Deuteronomy 4:25-31
“When you have had children and children’s children, and become complacent in the land…” (Deuteronomy 4:25)
The Lord speaks to His people just on the wrong side of the Jordan – just as they’re about to cross onto the right side – and is compelled to issue a warning about complacency.
Complacency is interesting. It almost never happens with things we are actively working for or toward. One cannot be complacent and active at the same time. No, complacency comes about in two main ways: (1) when one gets settled enough in previous work that it becomes rote and (2) when one is dealing with a gift (which is far more common). The context for our reading today is clearly this latter option, as Israel is about to receive a land they did nothing to create or cultivate as a gift.
The vaccine to complacency is gratitude. This is especially true when applied to a gift (as all children are taught, “Go tell grandma thank you for the birthday card”). But even those things that we work toward should be encountered in a spirit of gratitude – in learning to be thankful for a brain to think, legs to work, arms to stretch, hands to heal, or whatever it is you’re doing. Being able to do work, even if it is at times troubling and frustrating, is still better than the alternative and so gratitude is the order of the day.

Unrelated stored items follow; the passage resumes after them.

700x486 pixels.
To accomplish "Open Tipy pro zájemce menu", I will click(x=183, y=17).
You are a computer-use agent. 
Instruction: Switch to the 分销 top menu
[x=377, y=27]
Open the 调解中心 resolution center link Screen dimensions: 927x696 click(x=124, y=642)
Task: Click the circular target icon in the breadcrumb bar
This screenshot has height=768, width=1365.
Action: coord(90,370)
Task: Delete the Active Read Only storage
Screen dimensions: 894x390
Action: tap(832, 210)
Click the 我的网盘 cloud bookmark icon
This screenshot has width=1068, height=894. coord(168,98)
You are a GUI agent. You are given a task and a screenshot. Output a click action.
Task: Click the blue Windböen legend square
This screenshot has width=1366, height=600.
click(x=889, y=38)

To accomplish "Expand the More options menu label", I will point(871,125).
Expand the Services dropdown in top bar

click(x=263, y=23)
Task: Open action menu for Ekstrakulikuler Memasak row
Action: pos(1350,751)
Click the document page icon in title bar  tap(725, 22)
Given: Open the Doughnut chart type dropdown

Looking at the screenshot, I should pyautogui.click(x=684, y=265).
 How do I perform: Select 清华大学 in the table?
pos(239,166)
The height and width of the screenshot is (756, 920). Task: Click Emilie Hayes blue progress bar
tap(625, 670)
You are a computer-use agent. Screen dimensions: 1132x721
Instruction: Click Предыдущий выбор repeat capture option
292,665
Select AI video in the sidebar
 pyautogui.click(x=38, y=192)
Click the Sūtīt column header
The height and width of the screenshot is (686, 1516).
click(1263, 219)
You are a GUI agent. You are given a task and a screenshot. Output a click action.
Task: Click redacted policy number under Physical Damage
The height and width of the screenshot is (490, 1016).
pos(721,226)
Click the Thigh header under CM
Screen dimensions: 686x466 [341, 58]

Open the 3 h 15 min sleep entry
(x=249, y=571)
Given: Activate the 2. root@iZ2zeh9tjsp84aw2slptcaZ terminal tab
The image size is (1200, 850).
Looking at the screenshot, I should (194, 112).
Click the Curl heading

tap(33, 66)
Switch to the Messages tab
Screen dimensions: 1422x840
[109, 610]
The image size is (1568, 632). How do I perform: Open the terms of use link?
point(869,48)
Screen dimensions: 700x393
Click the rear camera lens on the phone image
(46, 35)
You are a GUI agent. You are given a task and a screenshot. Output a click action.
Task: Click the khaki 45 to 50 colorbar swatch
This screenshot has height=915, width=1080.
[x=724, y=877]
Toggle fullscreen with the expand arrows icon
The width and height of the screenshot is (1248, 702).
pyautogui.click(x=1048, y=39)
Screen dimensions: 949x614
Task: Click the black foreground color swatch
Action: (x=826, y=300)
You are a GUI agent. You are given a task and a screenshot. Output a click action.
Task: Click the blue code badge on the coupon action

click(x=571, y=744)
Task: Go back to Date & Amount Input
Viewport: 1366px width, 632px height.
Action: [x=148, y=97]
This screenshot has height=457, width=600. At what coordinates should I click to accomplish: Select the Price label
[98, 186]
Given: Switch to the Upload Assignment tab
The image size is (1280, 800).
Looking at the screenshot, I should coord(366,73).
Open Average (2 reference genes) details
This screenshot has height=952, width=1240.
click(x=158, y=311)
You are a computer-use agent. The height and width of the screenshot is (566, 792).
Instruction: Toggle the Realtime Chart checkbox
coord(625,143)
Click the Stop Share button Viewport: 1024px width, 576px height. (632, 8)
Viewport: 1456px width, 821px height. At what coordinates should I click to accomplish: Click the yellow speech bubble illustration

But let’s stay focused on gifts, because gifts abound all around us. Indeed, even the aforementioned brains, legs, arms, and hands are gifts from God – as is that last breath you took and the next one – and so we do well to cultivate a continued, on-going sense of gratitude in life because grateful people are literally incapable of becoming complacent. Grateful people get to experience – if even in just a small way – the joy of a gift over and over and over again.
Think back on one of the nicest gifts you ever received. Maybe it was an item, maybe an experience, maybe a little travel somewhere. Remember that moment when it was first revealed to you – the elation, surprise, smiles, joy. When we are grateful, all those good things are no longer frozen in the past, accessible only by memory. No, when we are grateful, they come alive again, in this moment. Amen.